Our focus is on forming amateur singers into small ensembles and showing them how to work on their own, without conducting. The teens (seven girls and a boy with a changing voice -- what a good sport he was!) need a different level of involvement, and I was pretty much as happy as a clam working with them. OK, a clam who spent all weekend explaining things! Together we learned:

Alleluia ( a canon by Boyce)
Erev shel shoshanim (Israeli song, arranged by me)
Sigh no more, ladies (R.J.S. Stevens)
Lidia spina del mio core (Monteverdi)

At the seminar Saturday night I had my colleagues Laura and Michele hover behind to prop up the kids when they strayed from the key -- which wasn't too often. By Sunday's concert they were pretty much getting it on their own. The work was hard and repetitive but the results were rewarding.

Karma Balance

I got two emails in a row. One was a rejection for a conducting job I had applied for.
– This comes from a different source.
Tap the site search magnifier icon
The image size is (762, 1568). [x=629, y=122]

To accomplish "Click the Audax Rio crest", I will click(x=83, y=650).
The other was this (identifying info deleted):

"Hi, Richard! I'm in [name of hospital] with my Grandma [xxx], who studied organ in Julliard before leaving to work in intelligence in WWII. Afterwards, she was a piano teacher and church organist - classical music always playing in the background of her life. A couple of days ago, she started to hum and then sing the lyrics for Kashmiri Song and I'll sing These (sic) Songs of Araby, that she recalled from her 8th grade graduation. (Amazing, isn't she?) Anyway, I did an itunes search and found these songs on your album and we have been truly enjoying them. Just wanted to let you know and thank you for your contribution to her comfort during this time in her life. All the best on your life and your career!"

Measured in pure money the tradeoff is dire -- I did not get a steady part time gig with an income in the low five figures while bringing in exactly $1.98 in mp3 sales. But measured another way it felt glowingly good.